I just sprinkled some on top of the water before I steamed it.  Is curry the best thing to put on brown rice, or do you guys have a better reccomendation?


----------



## Vieope (Mar 21, 2005)

ihateschoolmt said:
			
		

> Everything you eat speeds up your metabolism.


_But some foods better than others.
http://www.ironmagazineforums.com/showthread.php?s=&threadid=4820 _


----------



## ihateschoolmt (Mar 21, 2005)

magneto576 said:
			
		

> I just sprinkled some on top of the water before I steamed it. Is curry the best thing to put on brown rice, or do you guys have a better reccomendation?


 It doesn't matter.


----------



## ihateschoolmt (Mar 21, 2005)

Vieope said:
			
		

> _But some foods better than others.
> http://www.ironmagazineforums.com/showthread.php?s=&threadid=4820 _


 I know, I was just saying so the newbie would know.


----------



## Vieope (Mar 21, 2005)

ihateschoolmt said:
			
		

> I know, I was just saying so the newbie would know.

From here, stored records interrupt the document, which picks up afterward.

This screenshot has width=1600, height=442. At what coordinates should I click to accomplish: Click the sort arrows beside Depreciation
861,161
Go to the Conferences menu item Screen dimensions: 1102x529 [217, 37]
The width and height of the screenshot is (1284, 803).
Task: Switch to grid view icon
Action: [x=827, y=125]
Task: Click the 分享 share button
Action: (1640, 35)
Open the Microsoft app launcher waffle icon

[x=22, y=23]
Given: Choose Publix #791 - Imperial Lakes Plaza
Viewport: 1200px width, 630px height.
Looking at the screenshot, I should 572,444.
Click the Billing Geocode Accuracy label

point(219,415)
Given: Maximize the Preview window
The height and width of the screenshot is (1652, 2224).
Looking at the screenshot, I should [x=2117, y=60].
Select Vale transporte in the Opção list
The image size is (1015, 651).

_Yeah me too.. the newbie and stuff.. :bounce: _


----------



## GoalGetter (Mar 21, 2005)

magneto576 said:
			
		

> I just sprinkled some on top of the water before I steamed it. Is curry the best thing to put on brown rice, or do you guys have a better reccomendation?


 I sprinkle cinnamon into my brown rice before I cook it... and it steams up with this delicious sweet cinnamon taste. Then again I put cinnamon on everything.


----------



## min0 lee (Mar 21, 2005)

Vieope said:
			
		

> _But some foods better than others.
> http://www.ironmagazineforums.com/showthread.php?s=&threadid=4820 _


Just how does he find them so fast?


----------



## TrojanMan60563 (Mar 21, 2005)

If anything the seasoning will add salt to your diet and make leaning out more difficult since you'll be holding water you'll appear smoother then you really are.....assuming salt has this effect on you....its different for everyone.


----------



## Jodi (Mar 21, 2005)

Vieope said:
			
		

> _But some foods better than others.
> http://www.ironmagazineforums.com/showthread.php?s=&threadid=4820 _


Nice job Bunny   I was reading this thread and thought about this link that you posted.  Thanks


----------



## GoalGetter (Mar 21, 2005)

TrojanMan60563 said:
			
		

> If anything the seasoning will add salt to your diet and make leaning out more difficult since you'll be holding water you'll appear smoother then you really are.....assuming salt has this effect on you....its different for everyone.


 There is an increasing number of salt-free seasonings available at the supermarket these days. McCormick has a whole line of salt-free... as does Badia, and i think even Astor has a few. And you can always get salt-free seasoning blends at Whole Foods, Wild Oats and Trader Joe.


----------



## TrojanMan60563 (Mar 21, 2005)

GoalGetter said:
			
		

> There is an increasing number of salt-free seasonings available at the supermarket these days. McCormick has a whole line of salt-free... as does Badia, and i think even Astor has a few. And you can always get salt-free seasoning blends at Whole Foods, Wild Oats and Trader Joe.



Yeah I have a lot of salt free ones, but they don't taste nearly as good as the ones I have with salt....I like salt but my blood pressure doesn't...I would probably retain lots of water if I ate more salt. I give myself the salt seasoning a few times a week...its kinda like my way of cheating.


----------



## GoalGetter (Mar 21, 2005)

TrojanMan60563 said:
			
		

> ...its kinda like my way of cheating.


 for some it's salt, and for some it's ben and jerry's.


----------